Overview

Safety and Efficacy of Tenalisib (RP6530) in Combination With Romidepsin in Patients With Relapsed/Refractory T-cell Lymphoma

Status:
Completed
Trial end date:
2021-05-14
Target enrollment:
0
Participant gender:
All
Summary
To characterize safety, tolerability and to establish the maximum tolerated dose (MTD) of Tenalisib in combination with Romidepsin in patients with R/R T-cell lymphoma.
Phase:
Phase 1/Phase 2
Accepts Healthy Volunteers?
No
Details
Lead Sponsor:
Rhizen Pharmaceuticals SA
Treatments:
Histone Deacetylase Inhibitors
Romidepsin
Tenalisib
Criteria
Inclusion Criteria:

1. Pathologically confirmed T-cell lymphomas at the enrolling institution.

2. Disease status as defined as relapsed or progressed patients who have received at
least one systemic therapy.

3. The patients should have received NOT more than three prior systemic combination
chemotherapies

4. PTCL patients must have measurable disease defined as at least one bidimensional
measurable lesion with minimum measurement of > 1.5 cm in the longest diameter.

5. Must have ECOG performance status ≤ 2

6. Adequate bone marrow, liver and renal function in line with below mentioned laboratory
requirements.

1. Hemoglobin ≥8.0 g/dL

2. Absolute neutrophil count (ANC) ≥1,000/µL

3. Platelet count ≥75,000/μL

4. Total bilirubin ≤1.5 times the ULN (or ≤3 x ULN, if patient has Gilbert syndrome)

5. AST (SGOT) and ALT (SGPT) ≤ 3 x ULN; ≤ 5 ULN in case of liver involvement

6. Calculated creatinine clearance (CrCl) > 50 ml/min by Cockcroft-Gault formula

7. Use of an effective means of contraception for women of childbearing potential and men
with partners of childbearing potential.

8. Provide written informed consent prior to any study-specific screening procedures.

9. Willingness and capability to comply with the requirements of the study

Exclusion Criteria:

1. Patient receiving anticancer therapy including any investigational therapy ≤3 weeks or
5 half-lives (whichever is shorter) prior to C1D1.

2. Patient who discontinued prior therapy with PI3K inhibitors or HDAC inhibitors due to
drug toxicity.

3. PTCL patients with Allo-SCT on active GVHD or immunosuppression therapy within 3
months prior to C1D1. CTCL patients with the history of Allo-SCT will be excluded.

4. Patient with medical conditions requiring the use of systemic immunosuppressive
medications (> 20 mg/day of prednisone or equivalent).

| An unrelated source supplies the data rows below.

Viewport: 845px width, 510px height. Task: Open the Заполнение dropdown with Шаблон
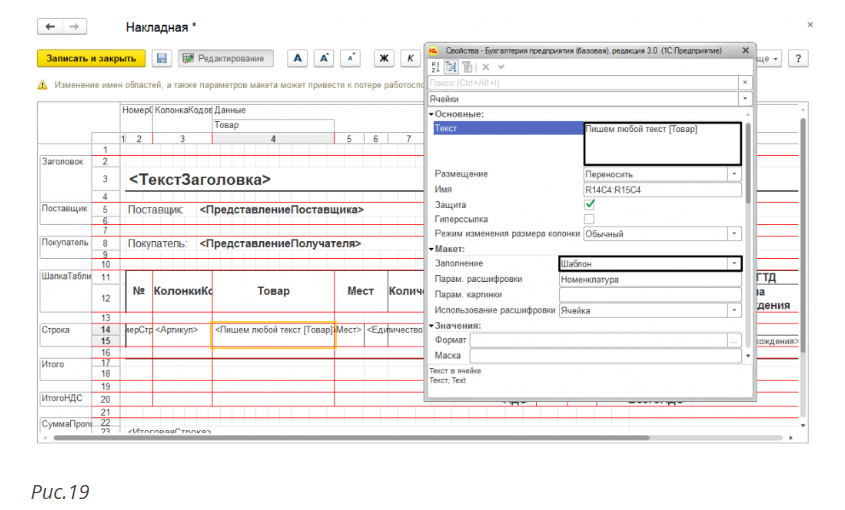[735, 264]
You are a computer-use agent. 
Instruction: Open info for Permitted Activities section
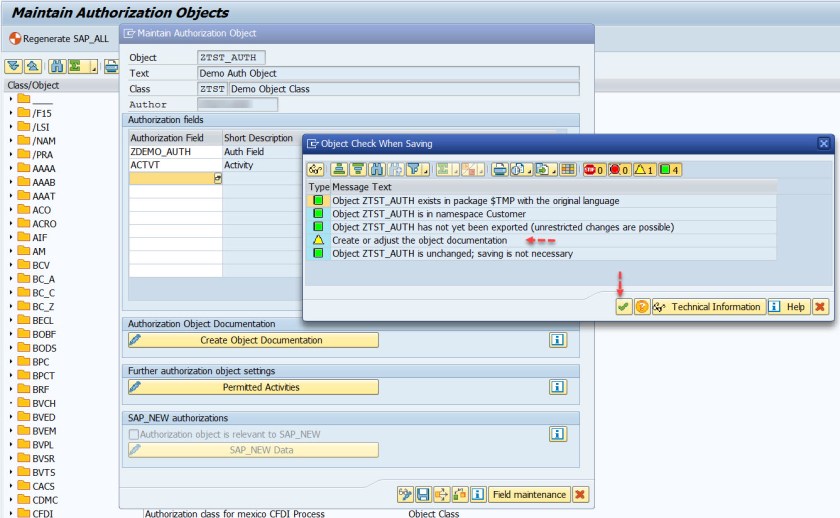[x=558, y=387]
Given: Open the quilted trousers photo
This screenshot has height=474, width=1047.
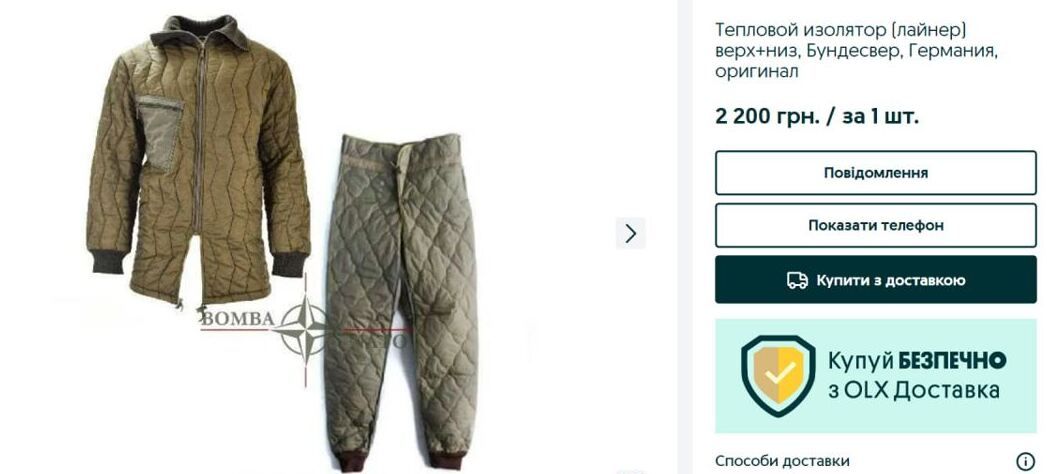Looking at the screenshot, I should coord(401,302).
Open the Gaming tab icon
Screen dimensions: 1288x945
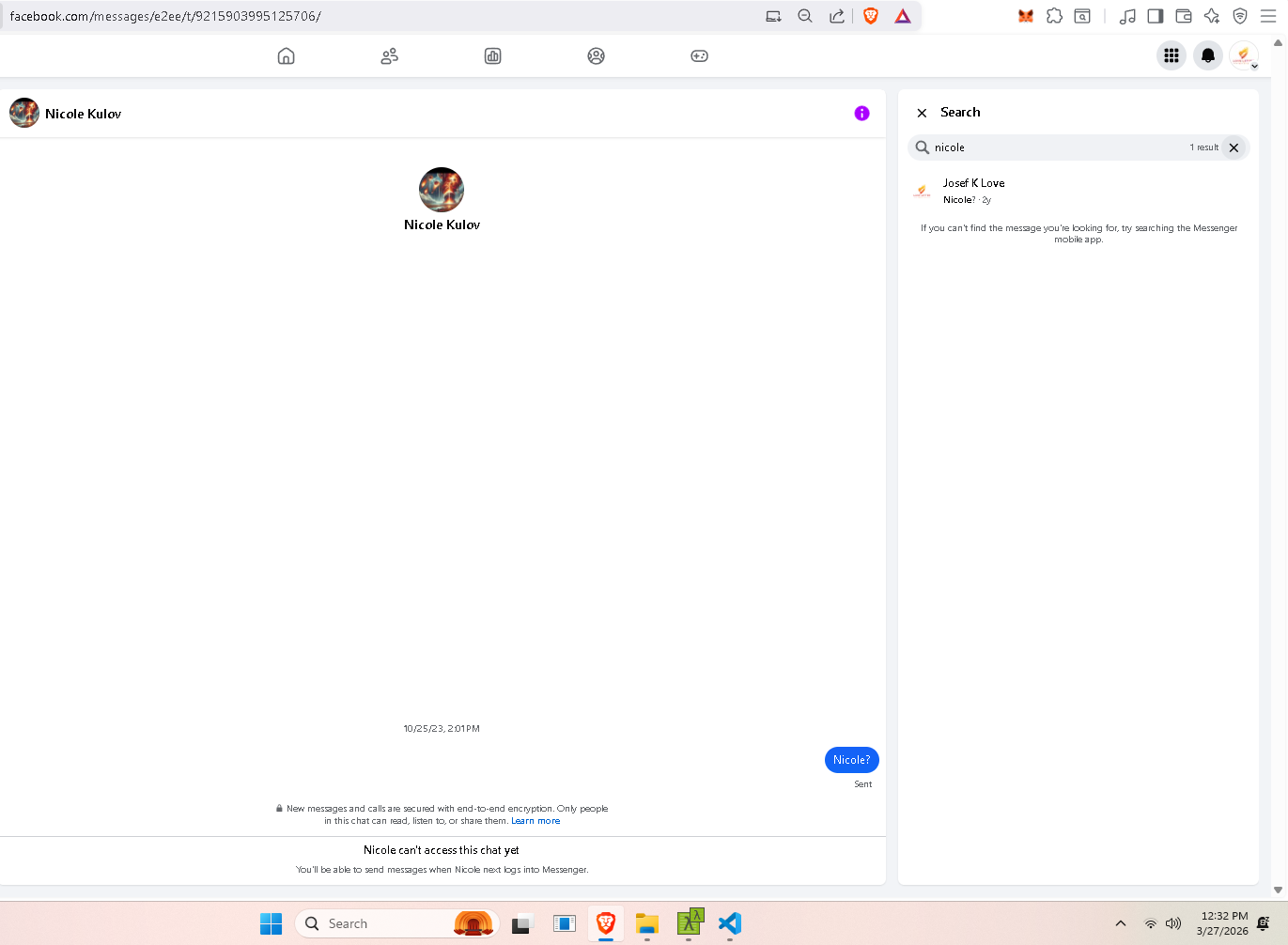[700, 56]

5. Severe bacterial, viral or mycotic infection requiring systemic treatment.

6. Known seropositive requiring anti-viral therapy for human immunodeficiency virus (HIV)
infection.

7. Known seropositive requiring anti-viral therapy for hepatitis B virus (HBV) infection
OR evidence of active hepatitis B infection as defined by detectable viral load if the
antibody tests are positive..

8. Known seropositive requiring anti-viral therapy for hepatitis c virus (HCV) infection
OR patients with positive hepatitis C virus Ab.

9. Subjects with active EBV unrelated to underlying lymphoma (positive serology for anti-
EBV VCA IgM antibody and negative for anti-EBV EBNA IgG antibody, or clinical
manifestations and positive EBV PCR consistent with active EBV infection.

10. Subject with active CMV (positive serology for anti-CMV IgM antibody and negative for
anti-CMV IgG antibody and positive CMV PCR with clinical manifestations consistent
with active CMV infection) and requiring therapy.

11. Uncontrolled or significant cardiovascular disease including, but not limited to:

- Congenital long QT syndrome.

- QTcF interval > 450 msec

- Myocardial infarction or stroke/TIA within the past 6 months

- Uncontrolled angina within the past 3 months

- Significant ECG abnormalities including 2nd degree atrio- ventricular (AV) block
(AV) block type II, 3rd degree AV block.

- History of clinically significant arrhythmias (such as ventricular tachycardia,
ventricular fibrillation or torsades de pointes),

- History of other clinically significant heart disease (ie, cardiomyopathy,
congestive heart failure with NYHA functional classification III-IV,
pericarditis, significant pericardial effusion)

- Requirement for daily supplemental oxygen therapy.